I despise when parents ask me for help and advice and when I share with them the hard questions they need to ask themselves, they get all mad and indignant!
If you contact me about implanting your 5 year old (which is a good move, because I implanted mine at 5 and have worked really hard to get her age appropriate in language, reading and academics) and I ask why they have never gotten any speech therapy, don't get mad at me! I didn't make that choice, you did!
By the same token, if you ask me about ASL language development and I ask "Who is going to be providing a fluent language model during the 5 years it takes you to learn ASL" don't accuse me of "attacking" you. These are the hard questions you should be asking yourself!
It isn't all bad though. I got a great message from a mom today thanking me for helping her to find the right resources and to ask the right questions to help her daughter get a CI as well as the appropriate services from her school district!
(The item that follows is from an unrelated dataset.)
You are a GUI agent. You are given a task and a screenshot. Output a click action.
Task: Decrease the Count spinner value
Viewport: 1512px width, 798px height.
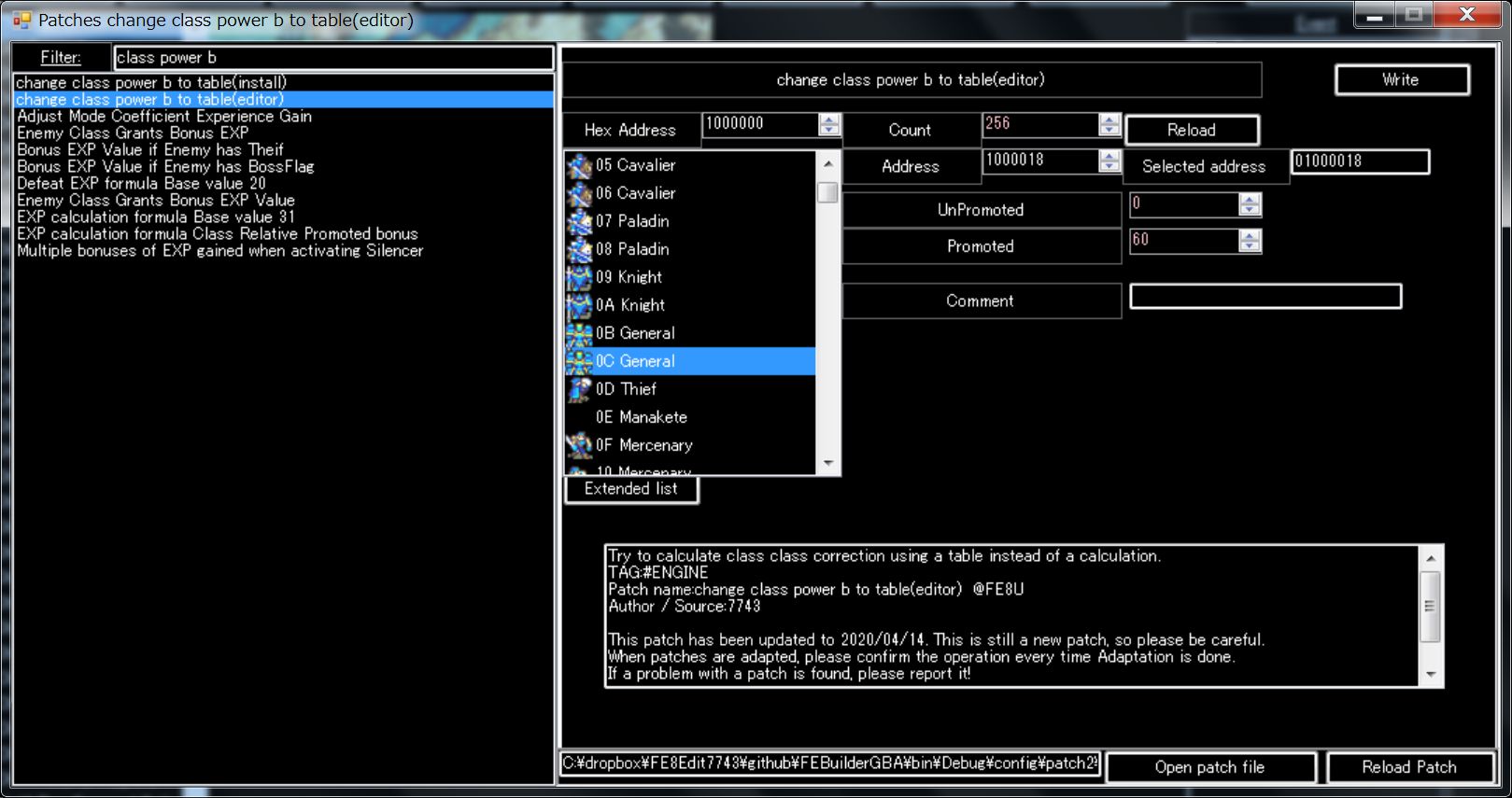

I also get accused of being "too direct". That's right, I don't see the value in sugar-coating things. Your child is deaf and that is a neurodevelopmental emergency! The decisions you make, or choose NOT TO MAKE, have life long developmental and brain effects. I don't have time to pussy-foot around and help you through your grieving. (Plus, what exactly is there to grieve about? Your child is deaf, not dead. They have always been deaf. The only things that changed on the diagnosis day what YOUR perspective. They have always been this way, and always will be, SO GET TO WORK!)